Below we list some popular loss functions:

  1. [Regression] Mean Squared Error: \(\sum_{i=1}^{n}(x_i-y_i)^2\) The advantage is that we get a gradient descent with only one global minima and it penalizes the model for making larger errors because we are squaring the error (so not robust to outliers).
  2. [Regression]: Mean Absolute Error: \(\sum_{i=1}^{n}|x_i-y_i|\) This method is less sensitive towards outliers as they are not penalized as harshly but the modulus sign means that the equation is non-differentiable and will need optimizers like gradient descent to make them differentiable.
  3. [Classification] Cross Entropy for binary classes (log loss):\(-{(y\log(y^\prime) + (1 – y)\log(1 – y^\prime))}\)
  4. [Classification] Cross Entropy for multiple classes (softmax): \(-\sum_{c=1}^My_{o,c}\log(p_{o,c})\)

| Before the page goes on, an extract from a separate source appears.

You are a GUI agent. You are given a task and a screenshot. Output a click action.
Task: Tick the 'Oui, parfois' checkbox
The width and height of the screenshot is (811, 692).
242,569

When talking about neural networks, you might want to mention activation functions. Some popular activation functions are:

  • Sigmoid: \(f(x) = \frac{1}{1+ e^{-x}}\) the sigmoid nomralizes the output to a range between 0 and 1, which gives the probability of the input so it is used extensively in classification problems. The main disadvantage is that it suffers from saturation, (i.e. if it reaches 0 or 1), it’s derivative is 0 and so there will be no updates to the weights in a neural network for example (vanishing gradient).
  • Relu: \(max(0, x)\), the relu is the most used as it is easy to compute, converges quickly and does not saturate. However, for negative values it returns 0 so is prone to saturation for negative inputs. This can be fixed by using leaky relu which adds a small value to negative numbers \(max(0.1x, x)\)

Explainability in Modeling

Now there might be times when you are required to build a model that is interpretable/explainable. Depending on the requirements you can talk about two types of model explainability:

  • Models that provide interpretable outputs are preferred if explainability is a priority (e.g., linear models, decision trees). These models allow easy inspection to understand their decision patterns.
  • If a complex model (e.g., neural network) is chosen, consider tools like SHAP or LIME to explain predictions to end users. These libraries help you understand the predictions of these complex models.

Serving

Now you have to serve the model to users, this is the last part of the interview.

Some points to mention:

  1. Online A/B testing
    • Based on the online metrics we would select a significance level \(\alpha\) and power threshold 1 – \(\beta\)
    • Calculate the required sample size per variation
      • The required sample size depends on \(\alpha\), \(\beta\), and the MDE Minimum Detectable Effect – the target relative minimum increase over the baseline that should be observed from a test
    • Randomly assign users into control and treatment groups (discuss with the interviewer whether we will split the candidates on the user level or the request level)
    • Measure and analyze results using the appropriate test. Also, we should ensure that the model does not have any biases.
  2. If we are serving batch features they have to be handled offline and served at real time so we have to have daily/weekly jobs for generating this data.
  3. If we are serving real time features then they need to be fetched/derived at request time and we need to be aware of scalability or latency issues (load balancing), we may need to create a feature store to lookup features at serve time and maybe some caching depending on the use case.
  4. Monitoring Performance
    • Latency (P99 latency every X minutes)
    • Biases and misuses of your model.
    • Performance Drop
    • Data Drift
    • CPU load
    • Memory Usage
  5. Where to run inference: if we run the model on the user’s phone/computer then it would use their memory/battery but latency would be quick, on the other hand, if we store the model on our own service we increase latency and privacy concerns but removes the burden of taking up memory and battery on the user’s device.
  6. We should mention how often we would retrain the model. Some models need to be retrained every day, some every week and others monthly/yearly. Always discuss the pros and cons of the retraining regime you choose

Again, you should ask the interviewer if they would like you to explain how to productionize this serving component.